Collected data
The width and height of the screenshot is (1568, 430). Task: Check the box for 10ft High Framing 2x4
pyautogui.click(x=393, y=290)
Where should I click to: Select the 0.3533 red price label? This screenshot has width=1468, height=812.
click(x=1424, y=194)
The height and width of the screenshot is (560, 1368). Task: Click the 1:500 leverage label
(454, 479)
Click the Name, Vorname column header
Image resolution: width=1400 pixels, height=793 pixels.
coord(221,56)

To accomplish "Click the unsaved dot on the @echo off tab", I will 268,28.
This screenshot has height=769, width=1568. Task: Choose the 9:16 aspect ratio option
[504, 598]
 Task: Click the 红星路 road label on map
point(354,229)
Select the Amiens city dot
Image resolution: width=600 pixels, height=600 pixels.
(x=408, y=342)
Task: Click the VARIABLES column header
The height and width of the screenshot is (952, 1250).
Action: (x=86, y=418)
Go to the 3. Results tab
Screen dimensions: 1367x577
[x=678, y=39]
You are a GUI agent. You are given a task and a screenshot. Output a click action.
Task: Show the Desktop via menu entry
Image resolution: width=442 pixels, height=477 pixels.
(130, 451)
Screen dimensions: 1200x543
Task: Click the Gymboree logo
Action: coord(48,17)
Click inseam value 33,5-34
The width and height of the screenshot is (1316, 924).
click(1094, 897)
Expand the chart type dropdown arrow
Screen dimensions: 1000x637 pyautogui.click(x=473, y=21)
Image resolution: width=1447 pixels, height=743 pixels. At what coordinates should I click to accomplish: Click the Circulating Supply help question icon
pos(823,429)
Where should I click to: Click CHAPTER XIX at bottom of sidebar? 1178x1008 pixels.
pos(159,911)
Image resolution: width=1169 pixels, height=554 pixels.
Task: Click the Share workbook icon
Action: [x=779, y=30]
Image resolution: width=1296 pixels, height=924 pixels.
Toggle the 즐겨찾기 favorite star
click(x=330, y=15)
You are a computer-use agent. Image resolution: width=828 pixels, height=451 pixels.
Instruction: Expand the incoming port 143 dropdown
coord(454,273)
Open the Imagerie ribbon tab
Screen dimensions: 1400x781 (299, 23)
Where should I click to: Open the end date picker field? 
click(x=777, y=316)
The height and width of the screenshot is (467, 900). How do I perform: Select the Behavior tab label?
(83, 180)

• Exercise objective:
Rescale the entries between the line holding "Where should I click to: Open" and the end of the entries, inclusive: write every line out again, requests included, with each click coordinate in the answers multiplied by 1.45 and rounded to a whole number, halves rounded up. All other numbers stay unchanged.

• The completed task:
Where should I click to: Open the end date picker field? 
click(x=1127, y=458)
The height and width of the screenshot is (467, 900). How do I perform: Select the Behavior tab label?
(120, 261)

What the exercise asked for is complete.